He could not calm down until he was certain about it.

As soon as the day broke, he ordered a cab—they were available again because the cabmen had stopped to tow cannons—and hurried to Sir Rigidcastle.

His first question to him was,

“Do you know anything about my mother? She has failed to come and see me.”

“She’s already escaped. The green-grocer woman, who was hiding her, was arrested at night. She acknowledged that she had helped her escape, disguised, across the vegetable gardens. A coach was waiting for her; since that time, she’s been in Pozsony.[68]

Sir Eugene felt suddenly as if a huge boulder had rolled off his heart. “Well, mom’s escaped!” he thought. And then, “So, I’ve got rid of mom.”

Now it was time for him to want something.

“Well, did you manage to sleep over my proposal?” asked him Sir Rigidcastle.

“I’ve made up my mind. I accept the post of embassy secretary.”

Sir Rigidcastle squeezed the young man’s hand.

“I was certain about it. To prove how much I trusted you, how much confidence I placed in your sober thinking, your perfected instrument of assignment is here with me.”

Having said that, he pulled out the drawing of the cabinet, and put the document into Sir Eugene’s hand.

The young man was overwhelmed with the lovable care. After all, only fairies of passed times would take care of their chosen ones.

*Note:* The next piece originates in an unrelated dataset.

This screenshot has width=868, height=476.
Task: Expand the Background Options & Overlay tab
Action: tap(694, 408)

“Tomorrow, you’re going to swear up and, taking your time, get your affairs done here in Vienna having in mind that you’re going to stay abroad longer. All your relationships you have to break off do so, and all which you have to make, do so altogether.”

Sir Eugene understood the gentle hint.

“Sir, it won’t happen without your knowledge.”

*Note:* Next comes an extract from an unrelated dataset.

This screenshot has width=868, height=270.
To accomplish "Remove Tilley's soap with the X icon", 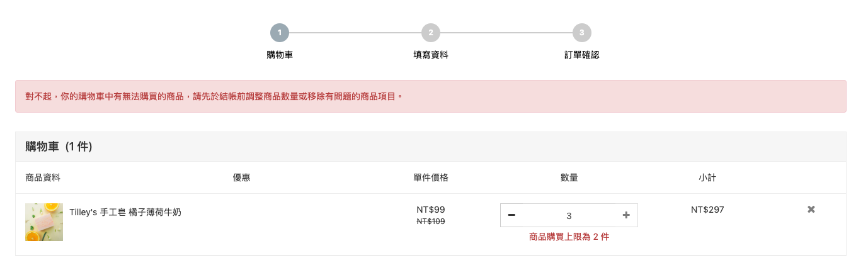I will (x=811, y=209).
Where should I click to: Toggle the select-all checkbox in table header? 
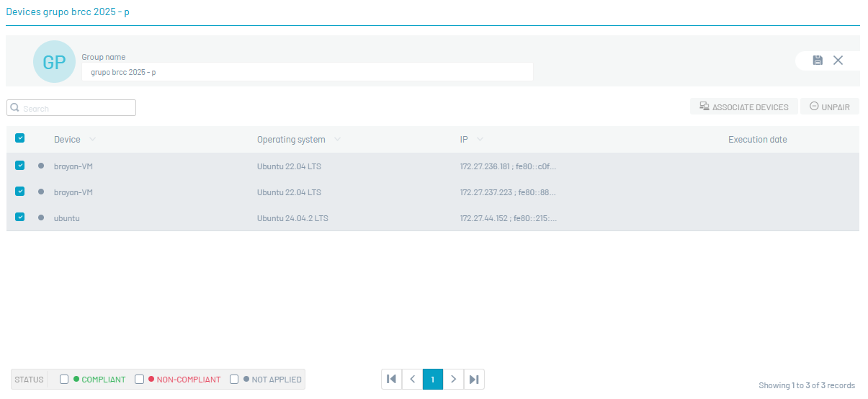coord(20,138)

“I see. And now hurry where you’re taken by your desire first. “

Mrs Plankenhorst had made her toilet very early that day. Otherwise Sir Eugene would have fallen on her in her dressing room.

Humanly, no one could expect an extra statum cark for a discontinued Chancellery, when having risen up to a twelve-thousand-florin post from a lost one-thousand-and-two-hundred-florin one overnight, not to break through the door using his head, the door, with which his sweetheart’s mother had shut him, as a neglected suitor, out of her room the previous day.

Notwithstanding, Madam Antoinette pretended being puzzled.

On the other hand, Sir Eugene thought he would pay her a surprise. He brought down the baroness with aplomb and a prepared speech.

“Dear Madam! You told me, »“Even if as early as tomorrow!«” Lo and behold, tomorrow is here, and I am already something.”

As a proof of his words, he handed out the instrument of assignment to Lady Antoinette.

Mrs. Plankenhorst read it through with a smile of pleasant surprise, and extended her hand to him in the heartiest manner.

“I’m very glad about it.”

At this point, Sir Eugene felt he had to stretch himself. After all, he was now something. Something big.

“May I raise my yesterday’s question?”

“I’ve already replied to it,” said Mrs. Plankenhorst with unctuous grace. “Shall I inform her about it?”

“I beg for it.”

All Mrs. Plankenhorst had to do was step into the next room to led Miss Alfonsine out by the hand.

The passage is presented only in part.